Anne H Quality of Life Restored

“I was partially awake during the surgery,” Anne recalls, “but I remembered nothing upon awakening. All I knew was that I felt as if Dr. Danish had given me my life back. I had been so debilitated by Parkinson’s, but now I can walk, write and talk again.”

A transformative procedure brings symptomatic relief for Parkinson’s patients.

When we talk about stimulating the brain, most of us think of studying a new language or performing a difficult crossword puzzle. But in the realm of medicine, there’s a procedure called Deep Brain Stimulation (DBS) that’s utilized to ease the devastating symptoms of Parkinson’s disease. In fact, it’s the most common surgical treatment for this disorder.

For the right candidate, this treatment has been proven to be an effective long-term therapy for the most disabling symptoms of Parkinson’s, including tremor, rigidity and muscle contractions. Luckily for Anne Hruza, a 76-year-old Parkinson’s sufferer, the only hospital that performs this procedure in New Jersey—Robert Wood Johnson University Hospital (RWJUH)—is not too far from her home.


While DBS is brain surgery and not without risks, the advanced training and extensive experience of the DBS team at RWJUH greatly increases the probability of successful outcomes. Anne was treated by one of the preeminent neurosurgeons in the field, Shabbar Danish, MD, Chief of Neurosurgery, Rutgers Cancer Institute of New Jersey; Director, Stereotactic and Functional Neurosurgery and Director, RWJUH Gamma Knife Center; Associate Professor, Rutgers Robert Wood Johnson Medical School. Dr. Danish is part of the hospital’s unique multidisciplinary team, which includes neurologists, neurophysiologists, psychiatrists, rehab physicians and speech therapists.

Dr.

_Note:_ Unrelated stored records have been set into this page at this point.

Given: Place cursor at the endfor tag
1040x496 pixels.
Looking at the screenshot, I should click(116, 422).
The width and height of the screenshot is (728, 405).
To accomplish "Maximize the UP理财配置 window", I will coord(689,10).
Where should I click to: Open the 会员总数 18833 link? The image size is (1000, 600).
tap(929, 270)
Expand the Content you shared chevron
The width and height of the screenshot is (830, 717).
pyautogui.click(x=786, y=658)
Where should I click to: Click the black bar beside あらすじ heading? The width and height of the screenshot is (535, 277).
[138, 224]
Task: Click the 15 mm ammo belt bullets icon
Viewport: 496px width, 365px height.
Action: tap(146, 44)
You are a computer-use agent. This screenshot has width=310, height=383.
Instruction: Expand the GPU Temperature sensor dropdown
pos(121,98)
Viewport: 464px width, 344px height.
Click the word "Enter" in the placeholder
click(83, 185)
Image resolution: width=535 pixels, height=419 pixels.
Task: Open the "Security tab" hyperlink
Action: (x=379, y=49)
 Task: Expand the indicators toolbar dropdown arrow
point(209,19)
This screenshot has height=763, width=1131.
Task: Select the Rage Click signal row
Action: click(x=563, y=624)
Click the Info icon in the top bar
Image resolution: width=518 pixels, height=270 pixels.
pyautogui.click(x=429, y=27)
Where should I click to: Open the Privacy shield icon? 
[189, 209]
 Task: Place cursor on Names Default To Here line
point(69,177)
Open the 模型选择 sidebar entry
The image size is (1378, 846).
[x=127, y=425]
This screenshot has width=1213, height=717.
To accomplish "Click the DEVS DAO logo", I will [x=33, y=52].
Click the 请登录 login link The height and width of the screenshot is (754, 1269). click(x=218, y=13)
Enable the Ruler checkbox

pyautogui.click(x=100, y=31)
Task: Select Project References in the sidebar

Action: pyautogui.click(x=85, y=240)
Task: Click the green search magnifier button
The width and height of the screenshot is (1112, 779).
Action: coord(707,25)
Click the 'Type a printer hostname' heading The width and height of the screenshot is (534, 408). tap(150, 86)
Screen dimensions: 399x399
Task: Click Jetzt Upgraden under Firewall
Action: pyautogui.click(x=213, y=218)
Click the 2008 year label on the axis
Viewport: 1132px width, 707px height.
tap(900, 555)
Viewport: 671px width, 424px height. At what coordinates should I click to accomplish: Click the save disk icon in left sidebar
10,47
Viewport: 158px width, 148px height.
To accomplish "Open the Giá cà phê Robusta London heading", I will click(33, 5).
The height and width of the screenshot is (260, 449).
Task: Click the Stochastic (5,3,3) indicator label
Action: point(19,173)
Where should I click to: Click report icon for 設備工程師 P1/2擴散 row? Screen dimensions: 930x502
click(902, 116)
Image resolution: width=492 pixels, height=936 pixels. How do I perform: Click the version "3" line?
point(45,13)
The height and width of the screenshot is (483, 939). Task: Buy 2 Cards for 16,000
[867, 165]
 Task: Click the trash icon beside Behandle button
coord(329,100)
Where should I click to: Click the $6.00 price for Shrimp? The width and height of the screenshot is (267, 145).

Danish is well known for the excellence and humanity of his care. He has been the recipient of two five-year anniversary awards in the Patient’s Choice and the Compassionate Doctor category, honoring the mastery of his care and his bedside manner.

When Anne met with Dr. Danish, she had already suffered from Parkinson’s for more than 15 years and felt she was out of options. Her life had grown so diminished that she and her husband, Denis, were considering placing her in a nursing home.

“I fell often. I had no balance and suffered from freezing, where my feet wouldn’t move,” says Anne. “It was difficult for me to write. My speech was very slurred and I cut off the ends of my words. Although I’m a chemist by trade, I also like to paint watercolors, but I could no longer handle the brushes. In general, I had little or no control of my body around 80 percent of the time.”


Dr. Danish performed DBS surgery on Anne on Sept 6, 2016, a date she has no difficulty remembering as it’s her wedding anniversary. Electrodes were implanted into specific areas of Anne’s brain. These electrodes produce electrical impulses that either regulate abnormal impulses or affect certain cells and chemicals within the brain. The amount of stimulation is controlled by a pacemaker-like device placed under the skin of her chest. A wire under the skin connects this device to the electrodes in the brain and delivers electrical signals to it. These electrical pulses help control symptoms of Parkinson’s, including tremor, slowed movement and stiffness. “I was partially awake during the surgery,” Anne recalls, “but I remembered nothing upon awakening. All I knew was that I felt as if Dr. Danish had given me my life back. I had been so debilitated by Parkinson’s, but now I can walk, write and talk again.”

Anne uses her remote device to control the voltage that stimulates her brain. “When the voltage is adjusted correctly for my body, I feel nothing. If it’s too high or low, I might have minor side effects. Each month, I return and receive a tune-up. Sometimes the body tries to reject what the battery is telling it to do, sensing that it’s a foreign object and trying to override the signal. But I had the procedure done in 2016 and it’s still 90 percent effective.”

Dr. Danish believes that not enough Parkinson’s patients are aware of this transformative surgery. Patients don’t receive the information they need, or they get sucked into the black hole of Google,” he says. He and the team at RWJUH are dedicated to getting the word out. Apart from patient outreach, the team also is committed to innovation. Recently, it performed the first fully robotic DBS procedure in New Jersey.


As a testament to her gratitude for her life-changing surgery, Anne decided that she wanted to make a dramatic gesture. “I changed my will to donate to Dr. Danish and his colleagues’ work. I have no children, and in my will have donated to further his research into Parkinson’s and support his work training new doctors.”

As for Dr. Danish, DBS is one of his most rewarding surgeries. “It really is a procedure that can transform a life,” he says. “It can allow patients to get out of wheelchairs, stretchers or nursing home beds. As with Anne, the personal impact can be remarkable. She has even resumed painting again.”

In fact, her new paintings are showcased throughout Dr. Danish’s office—a reminder of the power and potential of this procedure to change lives. “You would never believe that these beautiful paintings were done by someone suffering from Parkinson’s,” Dr. Danish says with pride.